On the other hand, abuses of cutting-edge technology have been prominent in the last decade: National Security Agency data collection, cyber warfare, hacks of financial information.

Christopher Bader, a co-author of the fear study and a professor in sociology at Chapman University, recently articulated our fear of technology: “People tend to express the highest level of fear for things they’re dependent on but that they don’t have any control over, and that’s almost a perfect definition of technology.”

But should we really outsource morality to machines?

Unfettered by personality, machines would be rulers without greed, fear, hate, or love, going about the drudgery of administering to human clients free of the disastrous trappings of the ego.(Image: Mopic/Shutterstock)

Back to Reality.

The Politics of the future will be connected to technological and data advances, campaigns will increasingly be personalized to the individual.

From the television to the smart phone to the doorstep, campaigns will target you.

Perhaps eventually as you walk through a store or through a subway station. Not you as a member of a voter cohort. But you, the individual.

Campaigns cannot have a million different messages, however; these personalized messages still must be connected to an overall message architecture.

The ability to deliver the right message to the right voter and measure its effectiveness will continue to take more of the guesswork out of politics.

We are entering the age of the billionaire political arms race. Like missiles soaring over the Earth in space, these big spenders will fire back and forth at one another, attempting to control more of our politics.

In some races, the candidates will be mere bystanders to the super PAC main event. But this inevitably will lead to positions being taken, votes being cast, and legislation being sponsored to please political benefactors—or to court them.

This super PAC era is in its infancy.

Strong candidates with a compelling message and the right timing will still matter more than anything else. But the campaigns around them will continue to change rapidly.

As we get deeper into the 21st century, new factors will impact, if not help shape, our politics, including: more concrete changes brought on by global warming, more sophisticated and frequent cyber warfare and cyber attacks, technology companies that claim to know more about you than you do (and the attendant privacy issues), baby boomers moving fully into retirement, increasing urbanization, and the rise and fall of competitor nations.

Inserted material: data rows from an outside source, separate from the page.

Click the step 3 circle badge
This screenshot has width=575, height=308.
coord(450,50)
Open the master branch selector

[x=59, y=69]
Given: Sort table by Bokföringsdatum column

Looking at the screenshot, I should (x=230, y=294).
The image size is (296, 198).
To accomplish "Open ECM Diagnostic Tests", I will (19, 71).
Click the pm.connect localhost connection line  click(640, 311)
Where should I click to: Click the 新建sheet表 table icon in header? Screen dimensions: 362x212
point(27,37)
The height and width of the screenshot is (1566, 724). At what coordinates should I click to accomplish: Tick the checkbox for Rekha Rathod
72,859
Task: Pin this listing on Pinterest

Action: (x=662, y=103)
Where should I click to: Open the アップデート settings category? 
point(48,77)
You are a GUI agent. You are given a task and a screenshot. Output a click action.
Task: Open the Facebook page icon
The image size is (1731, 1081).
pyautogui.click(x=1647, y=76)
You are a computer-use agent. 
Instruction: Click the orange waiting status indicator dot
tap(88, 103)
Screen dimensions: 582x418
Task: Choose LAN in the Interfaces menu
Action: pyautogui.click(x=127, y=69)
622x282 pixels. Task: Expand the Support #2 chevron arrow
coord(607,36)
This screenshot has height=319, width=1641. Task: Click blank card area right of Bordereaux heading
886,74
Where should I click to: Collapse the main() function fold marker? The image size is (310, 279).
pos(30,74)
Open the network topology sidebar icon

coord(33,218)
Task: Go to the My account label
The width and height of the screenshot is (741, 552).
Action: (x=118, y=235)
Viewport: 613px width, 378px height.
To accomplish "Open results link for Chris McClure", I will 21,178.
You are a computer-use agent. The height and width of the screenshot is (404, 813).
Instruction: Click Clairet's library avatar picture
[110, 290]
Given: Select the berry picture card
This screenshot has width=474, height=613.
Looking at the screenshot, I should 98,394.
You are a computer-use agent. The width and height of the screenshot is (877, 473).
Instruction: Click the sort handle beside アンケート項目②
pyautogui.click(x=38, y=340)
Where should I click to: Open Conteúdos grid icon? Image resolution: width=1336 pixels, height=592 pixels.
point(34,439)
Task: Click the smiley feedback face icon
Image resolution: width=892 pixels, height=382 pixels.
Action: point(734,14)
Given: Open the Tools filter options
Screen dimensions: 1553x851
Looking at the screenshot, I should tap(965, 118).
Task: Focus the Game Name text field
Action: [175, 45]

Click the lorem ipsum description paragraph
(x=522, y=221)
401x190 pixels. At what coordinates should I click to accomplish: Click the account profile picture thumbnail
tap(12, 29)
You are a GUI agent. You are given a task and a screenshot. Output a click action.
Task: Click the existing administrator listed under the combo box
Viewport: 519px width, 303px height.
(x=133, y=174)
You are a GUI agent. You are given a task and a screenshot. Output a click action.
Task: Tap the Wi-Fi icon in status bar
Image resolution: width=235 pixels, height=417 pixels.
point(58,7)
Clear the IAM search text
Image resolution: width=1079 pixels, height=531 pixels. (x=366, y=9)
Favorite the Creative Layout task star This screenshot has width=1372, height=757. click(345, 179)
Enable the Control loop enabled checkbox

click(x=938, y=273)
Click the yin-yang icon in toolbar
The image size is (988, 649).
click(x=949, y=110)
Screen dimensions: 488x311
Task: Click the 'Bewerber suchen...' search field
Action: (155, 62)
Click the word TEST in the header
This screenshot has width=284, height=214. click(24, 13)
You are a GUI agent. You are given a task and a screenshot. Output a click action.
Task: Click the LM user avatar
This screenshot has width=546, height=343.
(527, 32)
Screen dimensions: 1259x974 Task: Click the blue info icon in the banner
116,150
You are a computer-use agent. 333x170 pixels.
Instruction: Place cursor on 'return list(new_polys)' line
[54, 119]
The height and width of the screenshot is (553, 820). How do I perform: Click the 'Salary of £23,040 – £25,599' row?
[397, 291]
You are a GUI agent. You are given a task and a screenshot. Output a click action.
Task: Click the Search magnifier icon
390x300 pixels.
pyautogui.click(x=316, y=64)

Data and its smart use will only improve campaigns’ understanding of the electorate.

Campaigns will increasingly be fought out on mobile devices as much as television and computers.

The there is the coming use of holograms. Politicians will use them  throughout the country to extend his or hers  reach. With advancements in artificial intelligence, you could soon have holograms of government candidates at your door, interacting with you and asking and answering questions.

Will it change anything? No other than “transhumans” will emerge from the ashes of mid-21st century planetary warfare is a bit hard to swallow.

Every time you press the like button you are voting.  So go on press the button as you have no opinion worth while expressing. What you vote for is not what you get.

If we want Politics to represent us all decisions that affect us must be vote on by the people for the people.  Lets have a Government Political Voting App. Then we will have true representation.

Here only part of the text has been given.